SOURCE EXTRACT: Begin

Another existing but unused Section of the Patents Act is Section 4 which grants the government walk-in-rights for public purposes on such conditions as may be agreed upon with the patentee, or in default of such agreement on such conditions as are determined by the Commissioner of Patents, for example, in the case of a public health crisis.
There are already examples of royalty-free licenses being granted for life saving drugs, such as the 2009 license from GlaxoSmithKline to Aspen to produce ARVs as well as early agreements to supply ARVs at low cost for public health use.
However, if the above is believed to be inadequate, Sections 4 and 56 as well as other sections of the Patents Act could be amended to include further TRIPS compliant grounds for a compulsory license thereby to extend the flexibility of the Patents Act to that allowed for under the Doha agreement.
South African law already allows importation of the original product sold by the patent owner or its licensee in another jurisdiction under Section 15C of the Medicines and Related Substances Act. However, this provision has never been invoked. In addition, it seems that Section 45 of the Patents Act may also allow for parallel importation by providing that once a patentee has sold a product it cannot control further sales activities thereof. There is some debate over the interpretation of Section 45 and it could be amended while maintaining compliance with South Africa’s TRIPS obligations.

SOURCE EXTRACT: End

## ACTIVITY 1
Extract the part of the passage on South African patent law from "However, if the" up to and including "the Doha agreement.".
## ACTIVITY 2
Based on the passage on South African patent law, decide whether each statement below agrees with it. For each, answer yes or no and quote the deciding words from the passage.
(a) Section 15C of the Medicines and Related Substances Act has been invoked.
(b) The 2009 license let Aspen produce ARVs under a license from GlaxoSmithKline.
(c) Section 4 of the Patents Act is currently in use.
## ACTIVITY 3
Carry on the passage on South African patent law from the point where it ends.

PROVIDED RECORDS: Begin

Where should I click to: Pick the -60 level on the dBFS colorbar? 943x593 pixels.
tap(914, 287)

PROVIDED RECORDS: End
PROVIDED RECORDS: Begin

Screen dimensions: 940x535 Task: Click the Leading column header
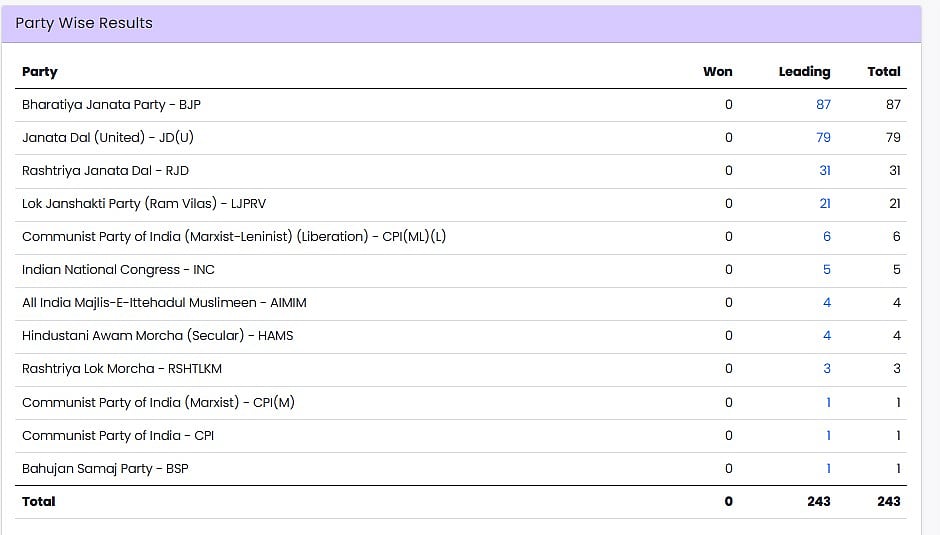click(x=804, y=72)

PROVIDED RECORDS: End

## EXPECTED ANSWER 1
However, if the above is believed to be inadequate, Sections 4 and 56 as well as other sections of the Patents Act could be amended to include further TRIPS compliant grounds for a compulsory license thereby to extend the flexibility of the Patents Act to that allowed for under the Doha agreement.

## EXPECTED ANSWER 2
(a) No: "However, this provision has never been invoked."
(b) Yes: "the 2009 license from GlaxoSmithKline to Aspen to produce ARVs"
(c) No: "Another existing but unused Section of the Patents Act is Section 4"

## EXPECTED ANSWER 3
The Draft Policy indicates that a patent examination system should be introduced in South Africa mainly to prevent invalid patents being granted and to prevent evergreening of patents i.e. where a basic patent on a pharmaceutical compound (which lasts 20 years) has expired and a subsequent patent with a small change is used to obtain a new patent for another 20 years.
There are two problems with this proposition. Firstly, any patent has to comply with the novelty and inventiveness requirements under the Patents Act, whether this be an evergreening patent or not. Secondly, the South African patent office, and South Africa as a whole, does not have the skills and expertise required to examine patents for validity. The present system places the onus on a challenger, and results in experts reviewing patents with a fine tooth comb and presenting the evidence to the Commissioner of Patents, who makes a decision on the validity thereof.
Quo Vadis pharma IP?
The draft policy seems alarmist; however it was drafted without a clear understanding of the present IP framework and South Africa’s TRIPS obligations. Although the present framework can be tweaked and improved in line with international and local developments, the overall structure is sound and public health and government policy concerns regarding the development of local industry are already addressed in present legislation, which should be used robustly where required.
Is the pharmaceutical industry at risk? The tussle between generic manufacturers and patent holders will continue and government policy may tilt the balance towards the generics sector, yet the wholesale destruction of pharmaceutical IP is unlikely. Industry would be well advised to keep an eye out for developments in this sphere and to intervene with comments and interaction with government sooner rather than later.